Task: With the pictures left out, please return exactly the line holding "Screen dimensions: 492x560" and each following line until the entries end.

Dataset:
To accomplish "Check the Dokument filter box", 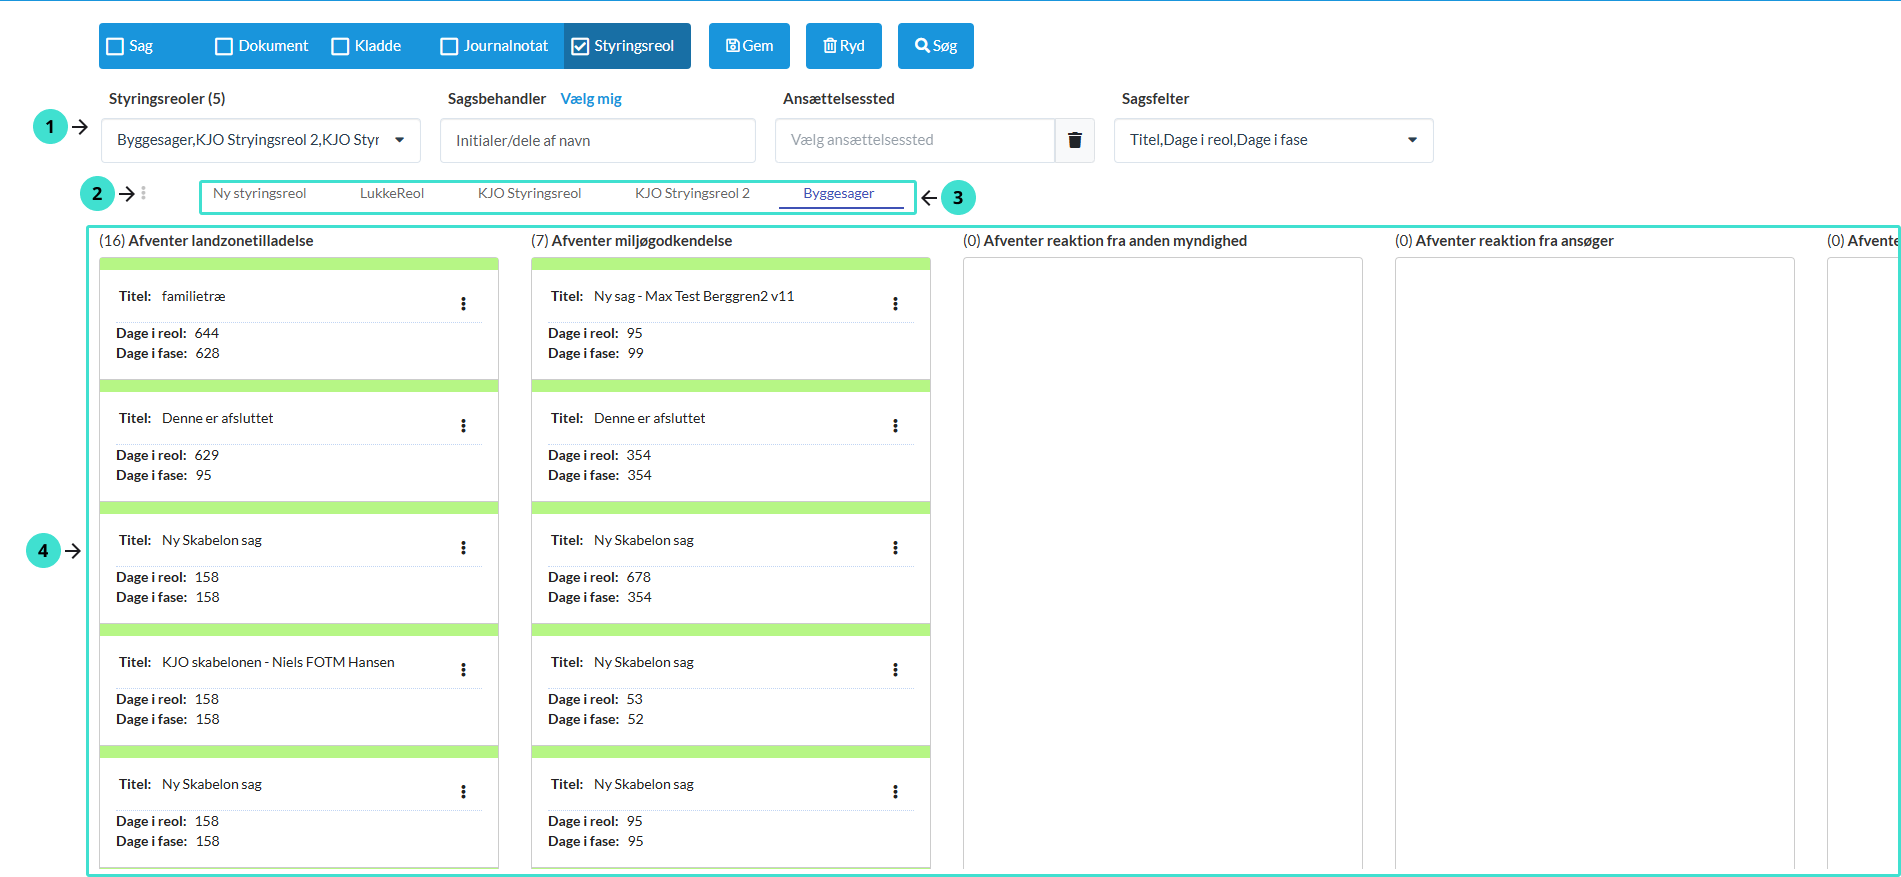I will click(x=225, y=46).
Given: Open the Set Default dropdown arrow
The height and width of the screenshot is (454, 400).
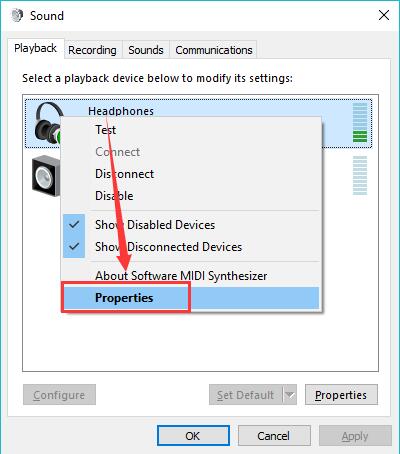Looking at the screenshot, I should click(x=290, y=395).
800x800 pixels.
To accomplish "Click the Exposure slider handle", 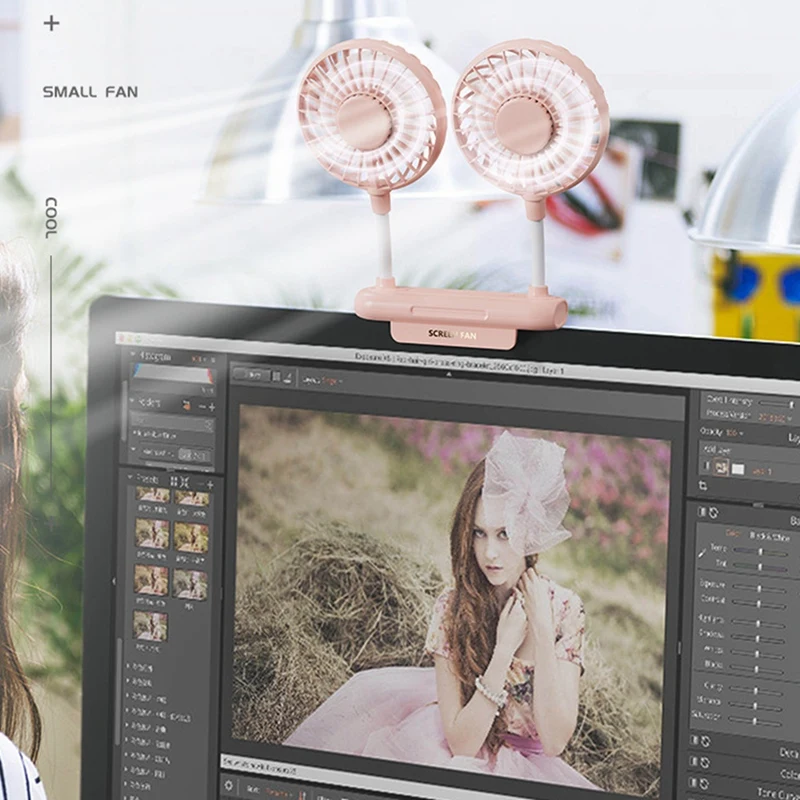I will pyautogui.click(x=759, y=588).
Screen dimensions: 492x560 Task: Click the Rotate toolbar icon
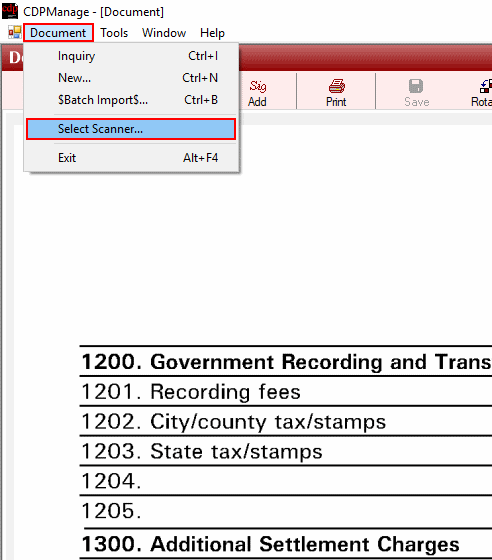pyautogui.click(x=486, y=86)
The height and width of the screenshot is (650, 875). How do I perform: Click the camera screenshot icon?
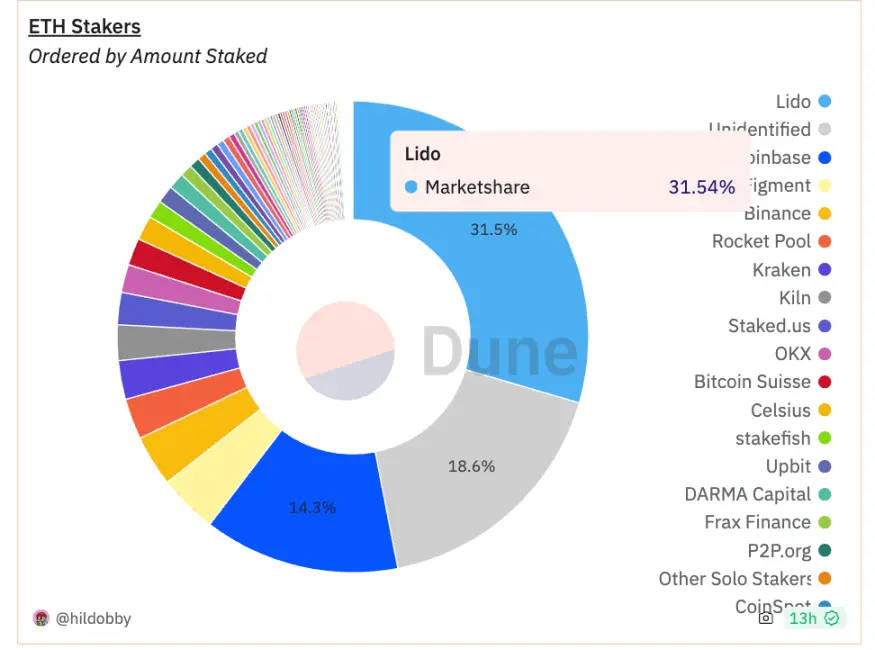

Task solution:
Screen dimensions: 492x560 Task: Click the Rotate toolbar icon
pyautogui.click(x=486, y=86)
The height and width of the screenshot is (650, 875). How do I perform: Click the camera screenshot icon?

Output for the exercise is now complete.